Category Archives: columnstore

Clustered columnstore: on-disk vs. in-mem

This post will highlight the fairly wide gap in functionality between clustered columnstore indexes for on-disk tables compared to memory-optimized tables, for SQL 2016.

The first thing to note – which is not specific to columnstore for either type of table – is that Microsoft chose a really poor name for this type of index.

Why do I say that?

For the following reasons:

1. Traditional/regular clustered indexes physically sort data, but data within a columnstore index is unordered (that’s true for clustered and nonclustered columnstore indexes).

2. For a traditional/regular clustered index, the key columns are added to all nonclustered indexes. Columnstore indexes don’t have a “key” so nothing about them gets copied to any nonclustered indexes.

Now that we’ve established the issues with the name – and the potential confusion as a result – let’s get to the differences between clustered columnstore indexes for on-disk tables compared to memory-optimized tables.

The only type of columnstore index you are allowed to create on a memory-optimized table is a clustered columnstore. But as you’ll find out in a moment, that naming  convention has it’s own set of issues when discussing memory-optimized tables…..

1. Primary data source

On-disk: When you create a clustered columnstore index on a disk-based table, it actually replaces the rowstore, and becomes the primary data source. Columnstore compression typically reduces the storage footprint greatly (often by ~90% or so), depending on the specific data types represented in the table.
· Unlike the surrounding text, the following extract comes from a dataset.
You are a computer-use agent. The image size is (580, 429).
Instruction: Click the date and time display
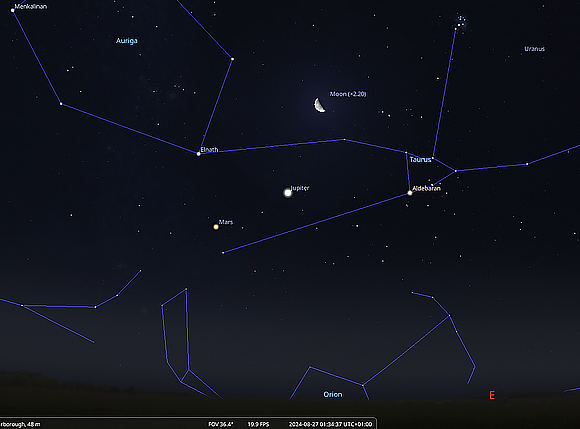click(x=330, y=424)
Memory-optimized: When you create a clustered columnstore index on a memory-optimized table, the rows in memory remain the primary data source. Creating a “clustered columnstore” index on a memory-optimized table actually increases the storage footprint (same for nonclustered HASH and RANGE indexes ) by about 10%. That’s why I say that all indexes on memory-optimized tables are nonclustered (because they are). Keep in mind that “storage footprint” in this case means “additional memory”. Despite what you may have read or heard elsewhere, clustered columnstore indexes on memory-optimized tables are persisted to disk, so that also take up space on your persistent storage. This reason this is done is to reduce the impact on RTO (see my blog post here for more info).

2. Schema changes

On-disk: After adding a clustered columnstore index to an on-disk table, you can use ALTER TABLE to modify the schema, adding or dropping both columns and nonclustered indexes.

Memory-optimized: After adding a clustered columnstore index to an memory-optimized table, you can not use ALTER TABLE to modify the schema. The schema becomes read-only, but of course you can still perform DML on the table.

3. LOB data

On-disk: You can create a clustered columnstore index on an on-disk table that has LOB data in vNext (not SQL 2014 or 2016).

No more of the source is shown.